TASK TO CARRY OUT =>
Rewrite these entries with every "screenshot" changed to "screen capture" and everything else left as it is. Leave the pictures out of your answer.

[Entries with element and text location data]
——————————
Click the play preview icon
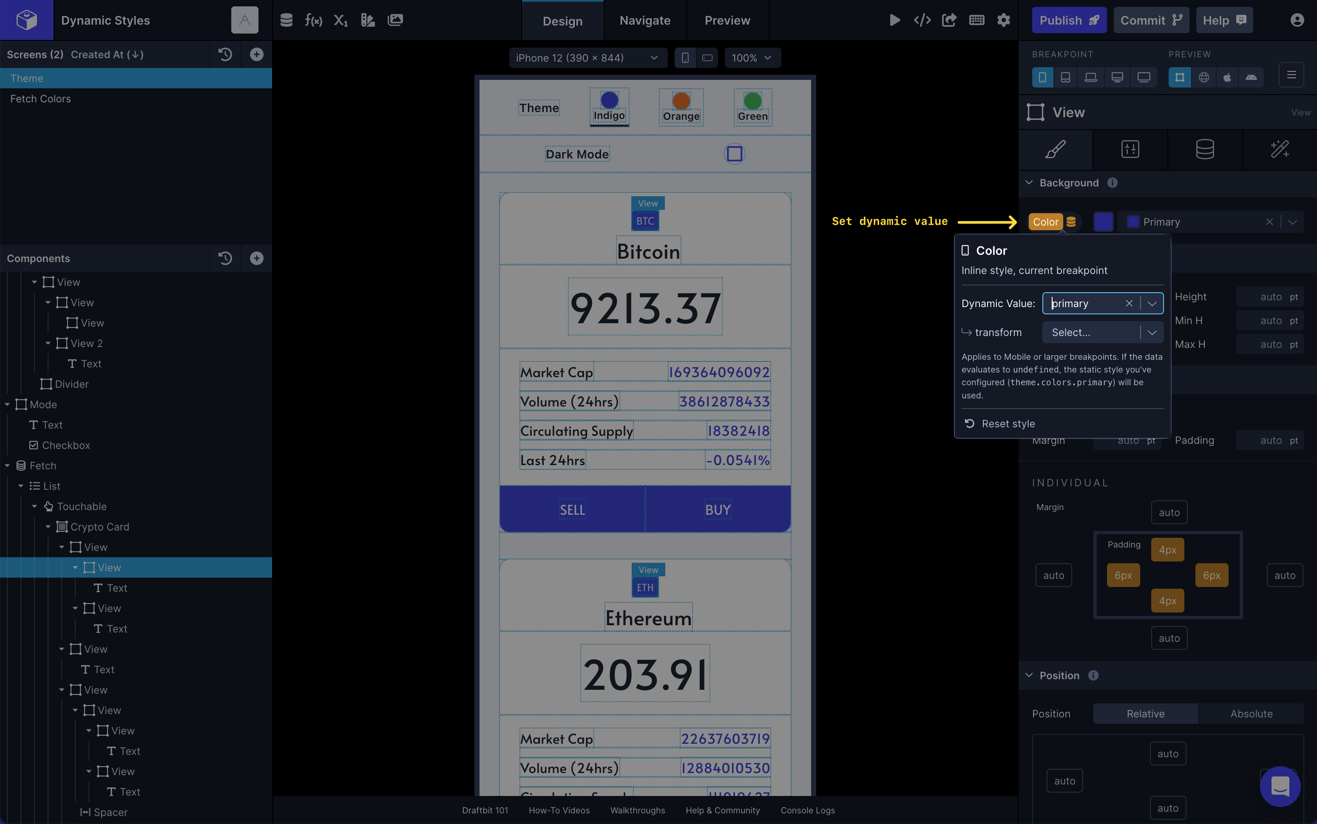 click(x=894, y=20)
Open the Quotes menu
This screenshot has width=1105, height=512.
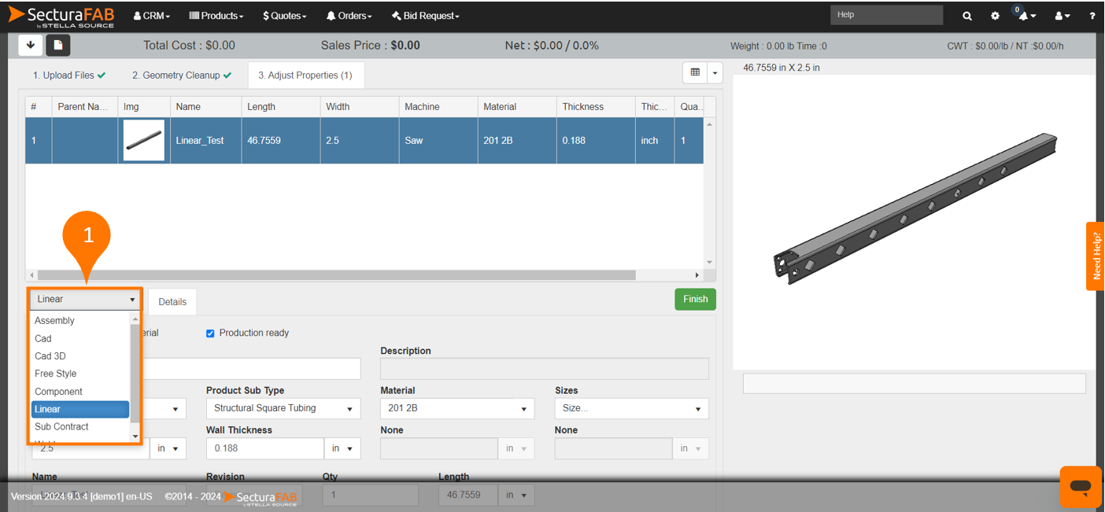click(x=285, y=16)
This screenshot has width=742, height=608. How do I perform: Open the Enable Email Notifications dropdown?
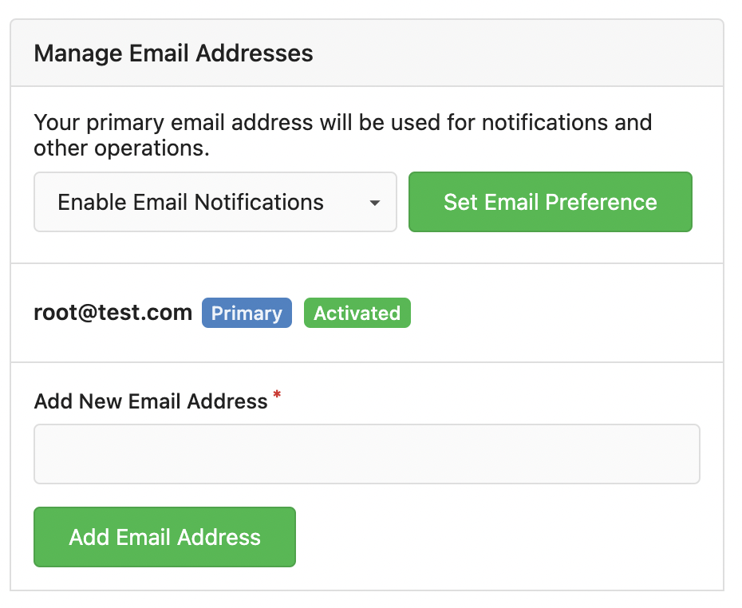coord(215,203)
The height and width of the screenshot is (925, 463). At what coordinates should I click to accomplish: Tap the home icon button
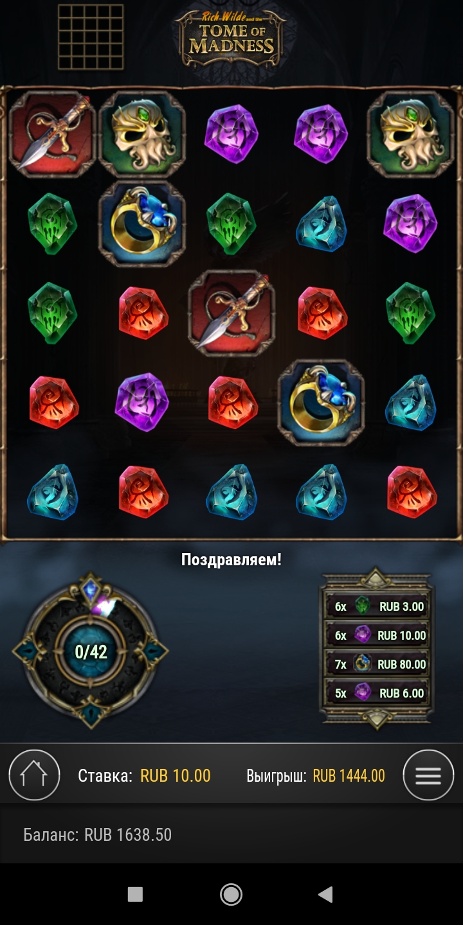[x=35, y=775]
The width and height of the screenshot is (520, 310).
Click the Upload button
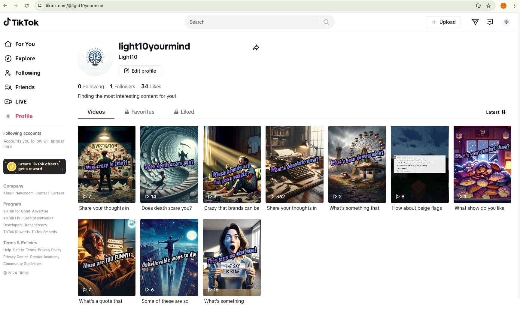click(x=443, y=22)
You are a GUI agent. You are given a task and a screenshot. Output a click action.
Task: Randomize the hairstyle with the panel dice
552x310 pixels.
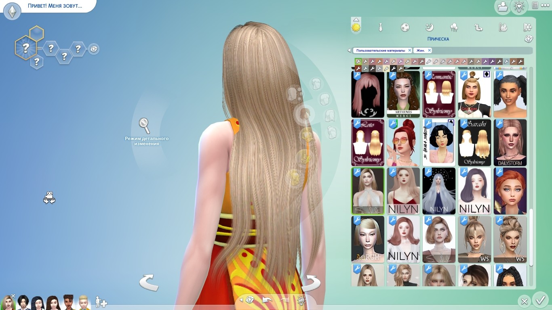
——————————
EXERCISE RESULT =>
Click the play preview icon
 click(x=894, y=20)
Open the Quotes menu
This screen capture has width=1105, height=512.
click(x=285, y=16)
This screen capture has width=742, height=608. How do I perform: Open the Enable Email Notifications dropdown?
coord(215,203)
The height and width of the screen capture is (925, 463). At what coordinates should I click to accomplish: Tap the home icon button
[x=35, y=775]
The width and height of the screen capture is (520, 310).
Click the Upload button
click(x=443, y=22)
You are a GUI agent. You are given a task and a screen capture. Output a click action.
Task: Randomize the hairstyle with the panel dice
552x310 pixels.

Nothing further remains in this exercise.